* * * * *
Here is a question, the answer to which would be interesting to me: Whether or not for twenty years—or say rather twenty centuries, twenty eternal aeons—I have been stark mad, a raving maniac; and whether or not I am now suddenly sane, sitting here writing in my right mind, my whole mood and tone changed, or rapidly changing? And whether such change can be due to the presence of only one other being in the world with me?
* * * * *
This singular being! Where she has lived—and how—is a problem to which not the faintest solution is conceivable. She had, I say, never seen clothes: for when I began to dress her, her perplexity was unbounded; also, during her twenty years, she has never seen almonds, figs, nuts, liqueurs, chocolate, conserves, vegetables, sugar, oil, honey, sweetmeats, orange-sherbet, mastic, salt, raki, tobacco, and many such things: for she showed perplexity at all these, hesitation to eat them: but she has known and tasted white wine: I could see that. Here, then, is a mystery.
* * * * *
I have not gone to Imbros, but remained here some days longer observing her.

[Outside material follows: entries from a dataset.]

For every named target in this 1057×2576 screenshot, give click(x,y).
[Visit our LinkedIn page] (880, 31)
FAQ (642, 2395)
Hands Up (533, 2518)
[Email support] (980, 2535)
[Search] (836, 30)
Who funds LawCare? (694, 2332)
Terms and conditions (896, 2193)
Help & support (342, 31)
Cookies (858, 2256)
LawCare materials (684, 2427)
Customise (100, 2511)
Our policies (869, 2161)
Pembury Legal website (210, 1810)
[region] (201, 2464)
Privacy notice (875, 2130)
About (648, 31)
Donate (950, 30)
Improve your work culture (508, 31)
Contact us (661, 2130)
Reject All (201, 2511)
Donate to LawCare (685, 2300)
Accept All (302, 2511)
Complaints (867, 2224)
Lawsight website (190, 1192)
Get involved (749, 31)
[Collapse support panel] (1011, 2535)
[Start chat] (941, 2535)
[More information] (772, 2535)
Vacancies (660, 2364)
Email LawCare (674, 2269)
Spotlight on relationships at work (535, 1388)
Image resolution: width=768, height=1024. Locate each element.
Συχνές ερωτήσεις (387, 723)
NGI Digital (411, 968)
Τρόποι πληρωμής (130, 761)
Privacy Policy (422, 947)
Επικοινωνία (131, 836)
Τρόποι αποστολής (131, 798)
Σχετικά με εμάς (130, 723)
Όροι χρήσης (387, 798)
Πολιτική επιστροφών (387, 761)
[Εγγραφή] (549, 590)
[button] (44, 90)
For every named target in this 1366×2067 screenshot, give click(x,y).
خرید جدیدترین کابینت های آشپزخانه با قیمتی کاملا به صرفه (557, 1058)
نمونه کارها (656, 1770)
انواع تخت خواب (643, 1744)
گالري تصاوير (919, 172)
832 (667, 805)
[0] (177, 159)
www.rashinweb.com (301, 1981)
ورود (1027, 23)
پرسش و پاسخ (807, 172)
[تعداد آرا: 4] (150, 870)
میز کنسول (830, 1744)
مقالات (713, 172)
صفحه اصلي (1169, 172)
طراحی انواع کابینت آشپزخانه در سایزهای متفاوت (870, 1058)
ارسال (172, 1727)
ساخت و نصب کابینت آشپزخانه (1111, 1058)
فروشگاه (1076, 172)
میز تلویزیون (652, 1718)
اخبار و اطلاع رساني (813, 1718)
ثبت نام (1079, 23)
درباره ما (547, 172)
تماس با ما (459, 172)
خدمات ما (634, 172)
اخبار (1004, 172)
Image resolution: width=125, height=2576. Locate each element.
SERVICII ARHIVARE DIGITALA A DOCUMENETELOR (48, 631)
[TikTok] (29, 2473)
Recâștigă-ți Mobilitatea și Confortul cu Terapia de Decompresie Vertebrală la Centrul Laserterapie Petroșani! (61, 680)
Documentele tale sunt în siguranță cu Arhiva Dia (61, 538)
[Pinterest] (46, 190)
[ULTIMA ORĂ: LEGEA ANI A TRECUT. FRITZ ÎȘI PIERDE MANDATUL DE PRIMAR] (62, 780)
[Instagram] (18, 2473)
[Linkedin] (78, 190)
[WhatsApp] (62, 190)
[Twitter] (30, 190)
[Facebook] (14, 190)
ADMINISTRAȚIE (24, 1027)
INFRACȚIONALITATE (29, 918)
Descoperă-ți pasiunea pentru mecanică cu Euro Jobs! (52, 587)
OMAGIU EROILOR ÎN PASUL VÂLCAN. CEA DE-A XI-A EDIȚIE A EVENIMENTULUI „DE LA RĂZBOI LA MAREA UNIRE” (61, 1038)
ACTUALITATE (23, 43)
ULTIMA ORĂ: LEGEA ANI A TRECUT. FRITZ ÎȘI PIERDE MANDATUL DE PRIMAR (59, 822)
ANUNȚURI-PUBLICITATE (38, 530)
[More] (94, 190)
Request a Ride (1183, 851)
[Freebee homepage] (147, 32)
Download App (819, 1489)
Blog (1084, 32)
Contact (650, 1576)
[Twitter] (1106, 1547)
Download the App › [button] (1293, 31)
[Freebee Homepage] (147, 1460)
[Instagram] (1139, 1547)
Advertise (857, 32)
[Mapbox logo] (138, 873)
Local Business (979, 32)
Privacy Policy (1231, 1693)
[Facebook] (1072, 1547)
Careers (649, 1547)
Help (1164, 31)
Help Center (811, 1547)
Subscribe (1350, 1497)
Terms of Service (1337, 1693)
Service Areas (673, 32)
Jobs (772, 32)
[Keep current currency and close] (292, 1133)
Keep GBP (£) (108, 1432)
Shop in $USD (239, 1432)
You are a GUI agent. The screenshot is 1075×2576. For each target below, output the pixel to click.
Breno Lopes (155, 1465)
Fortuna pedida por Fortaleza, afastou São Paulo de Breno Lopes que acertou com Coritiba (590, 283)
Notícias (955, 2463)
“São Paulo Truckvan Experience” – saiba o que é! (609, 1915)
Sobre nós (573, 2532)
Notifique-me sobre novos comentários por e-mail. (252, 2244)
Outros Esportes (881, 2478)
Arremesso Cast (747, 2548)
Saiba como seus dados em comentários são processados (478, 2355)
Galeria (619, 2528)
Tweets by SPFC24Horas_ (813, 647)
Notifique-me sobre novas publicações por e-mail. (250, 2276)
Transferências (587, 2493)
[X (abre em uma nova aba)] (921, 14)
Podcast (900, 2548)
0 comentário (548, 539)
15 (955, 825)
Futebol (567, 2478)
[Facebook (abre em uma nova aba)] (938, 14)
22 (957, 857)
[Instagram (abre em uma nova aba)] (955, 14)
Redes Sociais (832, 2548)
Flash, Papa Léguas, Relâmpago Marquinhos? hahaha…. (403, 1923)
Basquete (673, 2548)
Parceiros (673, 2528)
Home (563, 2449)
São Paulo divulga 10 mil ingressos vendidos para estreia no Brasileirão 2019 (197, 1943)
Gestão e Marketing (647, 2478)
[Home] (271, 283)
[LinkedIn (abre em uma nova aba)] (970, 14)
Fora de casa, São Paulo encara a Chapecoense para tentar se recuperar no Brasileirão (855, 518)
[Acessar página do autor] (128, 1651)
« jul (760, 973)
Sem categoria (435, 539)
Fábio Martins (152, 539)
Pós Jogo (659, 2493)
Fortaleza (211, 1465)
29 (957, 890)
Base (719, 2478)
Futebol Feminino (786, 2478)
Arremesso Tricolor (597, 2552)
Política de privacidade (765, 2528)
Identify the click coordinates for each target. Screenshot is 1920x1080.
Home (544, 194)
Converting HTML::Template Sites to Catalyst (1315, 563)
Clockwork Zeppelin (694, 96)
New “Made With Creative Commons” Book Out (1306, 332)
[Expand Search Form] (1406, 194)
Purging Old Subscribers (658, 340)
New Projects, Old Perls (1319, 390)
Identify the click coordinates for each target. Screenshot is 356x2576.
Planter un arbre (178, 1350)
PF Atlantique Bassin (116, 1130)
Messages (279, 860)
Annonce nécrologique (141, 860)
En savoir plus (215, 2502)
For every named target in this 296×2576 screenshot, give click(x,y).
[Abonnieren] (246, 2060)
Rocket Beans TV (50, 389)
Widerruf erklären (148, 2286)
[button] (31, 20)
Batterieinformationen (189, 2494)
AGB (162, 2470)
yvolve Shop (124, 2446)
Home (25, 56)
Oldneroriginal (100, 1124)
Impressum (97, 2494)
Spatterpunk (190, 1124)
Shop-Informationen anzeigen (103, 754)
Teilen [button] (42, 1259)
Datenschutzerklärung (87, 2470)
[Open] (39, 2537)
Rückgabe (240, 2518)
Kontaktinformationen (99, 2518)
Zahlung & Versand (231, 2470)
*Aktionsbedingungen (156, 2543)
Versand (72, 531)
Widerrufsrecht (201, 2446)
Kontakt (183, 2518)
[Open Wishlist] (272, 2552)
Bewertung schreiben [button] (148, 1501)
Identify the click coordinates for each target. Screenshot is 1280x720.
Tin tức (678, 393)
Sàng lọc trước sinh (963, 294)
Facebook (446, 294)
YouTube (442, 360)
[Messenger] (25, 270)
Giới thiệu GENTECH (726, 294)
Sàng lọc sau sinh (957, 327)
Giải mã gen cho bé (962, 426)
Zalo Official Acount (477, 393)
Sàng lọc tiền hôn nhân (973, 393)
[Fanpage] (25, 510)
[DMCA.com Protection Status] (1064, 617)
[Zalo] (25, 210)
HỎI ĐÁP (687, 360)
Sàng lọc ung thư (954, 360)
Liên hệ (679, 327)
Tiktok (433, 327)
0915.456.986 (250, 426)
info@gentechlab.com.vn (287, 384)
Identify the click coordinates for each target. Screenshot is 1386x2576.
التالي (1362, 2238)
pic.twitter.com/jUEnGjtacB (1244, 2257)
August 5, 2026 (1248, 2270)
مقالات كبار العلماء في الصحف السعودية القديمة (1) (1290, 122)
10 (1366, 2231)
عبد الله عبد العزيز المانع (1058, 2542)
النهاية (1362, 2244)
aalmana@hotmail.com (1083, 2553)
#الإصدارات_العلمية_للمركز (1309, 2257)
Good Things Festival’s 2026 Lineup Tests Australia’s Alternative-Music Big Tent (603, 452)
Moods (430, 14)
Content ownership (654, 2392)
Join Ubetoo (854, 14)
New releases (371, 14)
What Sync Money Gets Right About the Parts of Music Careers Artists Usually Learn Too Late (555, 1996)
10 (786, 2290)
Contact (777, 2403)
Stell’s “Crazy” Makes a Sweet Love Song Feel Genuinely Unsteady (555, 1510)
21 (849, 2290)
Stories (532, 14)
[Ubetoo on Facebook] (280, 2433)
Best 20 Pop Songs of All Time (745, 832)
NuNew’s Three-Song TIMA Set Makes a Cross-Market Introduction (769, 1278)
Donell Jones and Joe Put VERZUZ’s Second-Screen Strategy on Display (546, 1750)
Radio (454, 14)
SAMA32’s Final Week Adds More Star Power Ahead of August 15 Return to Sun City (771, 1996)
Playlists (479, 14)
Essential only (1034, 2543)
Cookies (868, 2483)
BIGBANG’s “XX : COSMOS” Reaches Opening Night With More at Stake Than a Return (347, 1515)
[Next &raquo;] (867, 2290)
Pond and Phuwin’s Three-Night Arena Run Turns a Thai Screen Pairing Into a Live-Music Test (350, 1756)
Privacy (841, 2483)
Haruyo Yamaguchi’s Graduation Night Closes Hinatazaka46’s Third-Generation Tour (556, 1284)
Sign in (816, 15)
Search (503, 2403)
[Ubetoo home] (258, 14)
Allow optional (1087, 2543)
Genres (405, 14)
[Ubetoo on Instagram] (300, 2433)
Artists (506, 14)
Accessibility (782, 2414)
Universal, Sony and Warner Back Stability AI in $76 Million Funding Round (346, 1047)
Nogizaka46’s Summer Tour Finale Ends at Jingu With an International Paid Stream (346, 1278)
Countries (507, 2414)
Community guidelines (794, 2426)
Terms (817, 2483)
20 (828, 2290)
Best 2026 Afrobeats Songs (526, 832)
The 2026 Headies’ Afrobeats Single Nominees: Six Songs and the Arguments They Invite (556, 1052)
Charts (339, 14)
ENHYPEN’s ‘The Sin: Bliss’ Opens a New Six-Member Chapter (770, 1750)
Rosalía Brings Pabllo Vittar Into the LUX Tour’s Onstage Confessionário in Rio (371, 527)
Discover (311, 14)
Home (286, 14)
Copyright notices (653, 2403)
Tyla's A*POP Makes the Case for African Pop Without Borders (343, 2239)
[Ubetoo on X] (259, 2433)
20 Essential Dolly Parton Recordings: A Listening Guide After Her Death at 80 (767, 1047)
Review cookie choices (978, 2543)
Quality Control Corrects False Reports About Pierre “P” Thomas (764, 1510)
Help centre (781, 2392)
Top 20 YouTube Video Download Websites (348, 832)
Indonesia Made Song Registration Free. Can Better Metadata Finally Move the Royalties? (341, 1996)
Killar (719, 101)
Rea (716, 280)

I have allowed her to sit in a corner at meal-time, not far from where I eat, and I have given her food.
She is wonderfully clever! I continually find that, after an incredibly short time, she has most completely adapted herself to this or that. Already she wears her outfit as coquettishly as though born to clothes. Without at all seeming observant—for, on the contrary, she gives an impression of great flightiness—she watches me, I am convinced, with pretty exact observation. She knows precisely when I am speaking roughly, bidding her go, bidding her come, tired of her, tolerant of her, scorning her, cursing her. If I wish her to the devil, she quickly divines it by my face, and will disappear. Yesterday I noticed something queer about her, and soon discovered that she had been staining her lids with black kohol, like the hanums, so that, having found a box, she must have guessed its use from the pictures. Wonderfully clever!—imitative as a mirror. Two mornings ago I found an old mother-of-pearl kittur, and sitting under the arcade, touched the strings, playing a simple air; I could just see her behind one of the arch-pillars on the opposite side, and she was listening with apparent eagerness, and, I fancied, panting. Well, returning from a walk beyond the Phanar walls in the afternoon, I heard the same air coming out from the house, for she was repeating it pretty faultlessly by ear.
Also, during the forenoon of the previous day, I came upon her—for footsteps make no sound in this house—in the pacha’s visitors’-hall: and what was she doing?—copying the poses of three dancing-girls frescoed there! So that she would seem to have a character as light as a butterfly’s, and is afraid of nothing.